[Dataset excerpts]

########################################

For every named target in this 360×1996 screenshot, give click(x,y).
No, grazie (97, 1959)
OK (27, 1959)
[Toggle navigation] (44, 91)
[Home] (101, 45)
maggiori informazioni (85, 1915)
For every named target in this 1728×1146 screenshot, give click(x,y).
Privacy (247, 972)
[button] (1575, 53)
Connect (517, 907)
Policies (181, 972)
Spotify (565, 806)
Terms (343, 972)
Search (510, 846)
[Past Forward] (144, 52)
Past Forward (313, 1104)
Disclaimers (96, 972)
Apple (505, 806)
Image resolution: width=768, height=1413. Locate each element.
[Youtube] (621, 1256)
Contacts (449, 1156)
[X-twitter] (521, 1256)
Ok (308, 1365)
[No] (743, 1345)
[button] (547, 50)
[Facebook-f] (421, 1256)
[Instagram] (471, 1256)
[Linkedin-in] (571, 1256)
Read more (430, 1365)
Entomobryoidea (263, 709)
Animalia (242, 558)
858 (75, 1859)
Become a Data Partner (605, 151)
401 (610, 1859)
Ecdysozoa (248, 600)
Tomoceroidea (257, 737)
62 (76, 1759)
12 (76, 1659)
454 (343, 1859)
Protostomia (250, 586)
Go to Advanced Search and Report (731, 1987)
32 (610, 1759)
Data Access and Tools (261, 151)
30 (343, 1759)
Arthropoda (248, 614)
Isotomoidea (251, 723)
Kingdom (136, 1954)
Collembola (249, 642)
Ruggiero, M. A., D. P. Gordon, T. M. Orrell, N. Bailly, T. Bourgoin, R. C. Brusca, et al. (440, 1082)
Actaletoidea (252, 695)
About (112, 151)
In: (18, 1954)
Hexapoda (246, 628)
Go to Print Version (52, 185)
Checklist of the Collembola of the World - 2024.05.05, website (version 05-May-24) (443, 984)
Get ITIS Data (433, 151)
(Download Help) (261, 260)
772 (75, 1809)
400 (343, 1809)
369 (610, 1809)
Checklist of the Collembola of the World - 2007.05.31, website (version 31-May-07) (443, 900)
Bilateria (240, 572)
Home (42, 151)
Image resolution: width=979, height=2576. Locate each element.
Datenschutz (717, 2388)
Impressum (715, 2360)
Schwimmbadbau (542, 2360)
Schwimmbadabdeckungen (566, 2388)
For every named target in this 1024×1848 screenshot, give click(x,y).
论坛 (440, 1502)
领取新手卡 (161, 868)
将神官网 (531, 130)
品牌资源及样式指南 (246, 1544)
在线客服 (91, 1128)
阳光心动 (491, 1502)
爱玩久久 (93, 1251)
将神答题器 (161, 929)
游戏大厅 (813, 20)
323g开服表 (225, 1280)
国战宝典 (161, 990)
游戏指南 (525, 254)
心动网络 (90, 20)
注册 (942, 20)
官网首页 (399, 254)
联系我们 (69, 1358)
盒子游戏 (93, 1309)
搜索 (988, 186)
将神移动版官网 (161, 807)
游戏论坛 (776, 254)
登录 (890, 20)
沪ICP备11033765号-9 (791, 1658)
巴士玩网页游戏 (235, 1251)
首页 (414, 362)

########################################

• [Exercise aim]:
Begin with the line above that has "OK (27, 1959)" and continue through the line that has "Spotify (565, 806)", setting each one down exactly. Stop there.

• [Task answer]:
OK (27, 1959)
[Toggle navigation] (44, 91)
[Home] (101, 45)
maggiori informazioni (85, 1915)
For every named target in this 1728×1146 screenshot, give click(x,y).
Privacy (247, 972)
[button] (1575, 53)
Connect (517, 907)
Policies (181, 972)
Spotify (565, 806)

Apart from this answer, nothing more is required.